Peu d'impact ? Officiellement, il ne s'agit que de convertir les certificats d'investissements (titres sans droit de vote), représentant 4% du capital, en actions cotées. Mais quelle que soit l'ampleur de l'ouverture du capital, cette cotation en Bourse est lourde de sens : à partir de ce moment-là, les dés seront jetés. L'Etat, quoi qu'il en dise, n'aura plus le dernier mot. Ce sont les financiers qui prendront le pas sur les décisions stratégiques d'un groupe et imposeront certaines orientations. Même si, en cas de malheur, ils ne sont plus là et n'hésitent pas à se retourner vers la puissance publique pour demander sa garantie, comme on le voit au Japon.

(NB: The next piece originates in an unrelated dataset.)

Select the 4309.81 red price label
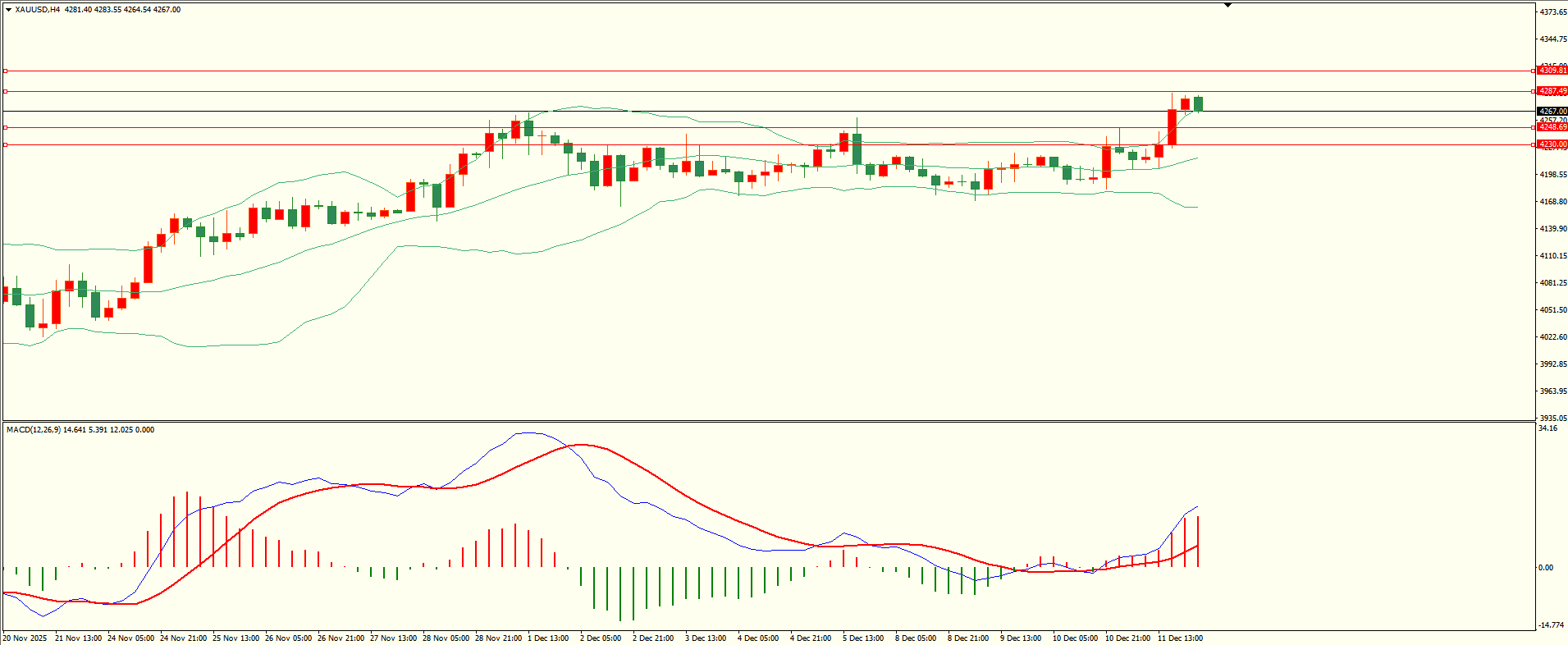Image resolution: width=1568 pixels, height=645 pixels. coord(1552,71)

Transformer Areva en une société privée est l'obsession d'Anne Lauvergeon depuis dix ans, afin d'avoir toute liberté pour la conduite de sa stratégie et de ses alliances. Sans compter quelques avantages personnels annexes, son maintien à la tête du groupe n'étant pas le moindre. A maintes reprises, elle a cru y parvenir. Mais à chaque fois, l'opération a échoué au dernier moment. Cette fois-ci, la présidente du directoire d'Areva pense enfin réussir. Elle a un atout déterminant dans sa manche : l'engagement pris par le gouvernement français auprès du Kuwait investment authority (KIA), le fonds souverain du Koweït, au moment de l'augmentation de capital du groupe en décembre dernier.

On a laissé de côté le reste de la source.